- TEXT EXCERPT:

Posted by: AT 12:16 pm   |  Permalink   |  Email
Tuesday, May 15 2018

John 17: 6-21

    Let me ask you a question.  To whom does this church belong?  Anybody?  Yes.  This is God’s church.  As the weeks count down to my departure, this is what I want you to remember.  To whom does the church belong?  It belongs to Jesus Christ.  

    To be sure, you and I belong to the church.  We are members of the church.  And just in case you missed it – I really don’t like using the word member.  Because the word member can imply ownership – it can imply – as the credit card commercial used to say – that membership has its privileges.    
    Truth is, we are not owners.  Christ is the owner – and we are disciples – and that’s the word I prefer to use – disciples instead of members – we are disciples who belong to Jesus Christ.  THEREFORE – we are at best caretakers of this place – this building – or better yet – this organism that we call the church.

    And I’ve gotta say that I feel a certain amount of pride in this place.  Pride in all of you who give of yourselves – you give your time to this place – you give your talent and your financial resources to the work of ministry that is making a difference in so many people’s lives in and through this place.   

    This is an amazing place because of all the amazing people who are and who have been a part of this place.  And I have to say this.  This church is not about me.  It has never been about me.  But sometimes – okay a lot of times – I can’t help looking at this place – thinking about his place – and – you know – just feeling good about what God has done through all of us in this place.  But ultimately – we all need to remember – I know that I need to remember – that this church that we love so much – ultimately – this church – belongs to Jesus Christ.

- CHALLENGE 1:
Please restate the sermon excerpt word for word, starting with "To be sure, you" and going on through "has its privileges.".
- CHALLENGE 2:
Change "Console" to "Terminal" in the records, starting with the line with "The width and height of the screenshot is (488, 224)." and going on through the end of the records, and give only those lines, otherwise unchanged.

- DATA PROVIDED:
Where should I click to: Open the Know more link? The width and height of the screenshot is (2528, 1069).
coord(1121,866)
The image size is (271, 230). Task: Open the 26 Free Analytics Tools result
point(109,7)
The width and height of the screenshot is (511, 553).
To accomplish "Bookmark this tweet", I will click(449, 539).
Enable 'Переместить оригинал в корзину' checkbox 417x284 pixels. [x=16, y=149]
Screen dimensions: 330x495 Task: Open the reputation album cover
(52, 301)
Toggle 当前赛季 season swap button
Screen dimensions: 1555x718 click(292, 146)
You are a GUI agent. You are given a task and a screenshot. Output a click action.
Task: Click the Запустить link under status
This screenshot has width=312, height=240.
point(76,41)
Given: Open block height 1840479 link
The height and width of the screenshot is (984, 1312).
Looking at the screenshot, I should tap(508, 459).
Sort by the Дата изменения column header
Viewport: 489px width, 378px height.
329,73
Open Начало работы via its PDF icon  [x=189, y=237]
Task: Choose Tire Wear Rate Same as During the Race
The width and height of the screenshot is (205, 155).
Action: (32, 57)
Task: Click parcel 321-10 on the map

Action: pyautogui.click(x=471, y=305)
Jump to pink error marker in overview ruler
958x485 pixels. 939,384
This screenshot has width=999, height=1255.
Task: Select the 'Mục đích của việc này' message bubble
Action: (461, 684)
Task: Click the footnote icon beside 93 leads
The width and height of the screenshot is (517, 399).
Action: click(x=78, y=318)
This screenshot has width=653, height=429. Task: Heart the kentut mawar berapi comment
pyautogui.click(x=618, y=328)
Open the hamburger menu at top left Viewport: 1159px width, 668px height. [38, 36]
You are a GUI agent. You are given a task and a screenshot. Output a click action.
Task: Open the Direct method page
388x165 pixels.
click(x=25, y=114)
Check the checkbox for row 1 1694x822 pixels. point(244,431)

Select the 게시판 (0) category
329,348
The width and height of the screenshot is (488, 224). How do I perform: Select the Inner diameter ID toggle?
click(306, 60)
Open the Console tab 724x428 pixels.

- WRITTEN ANSWER 1:
To be sure, you and I belong to the church.  We are members of the church.  And just in case you missed it – I really don’t like using the word member.  Because the word member can imply ownership – it can imply – as the credit card commercial used to say – that membership has its privileges.

- WRITTEN ANSWER 2:
The width and height of the screenshot is (488, 224). How do I perform: Select the Inner diameter ID toggle?
click(306, 60)
Open the Terminal tab 724x428 pixels.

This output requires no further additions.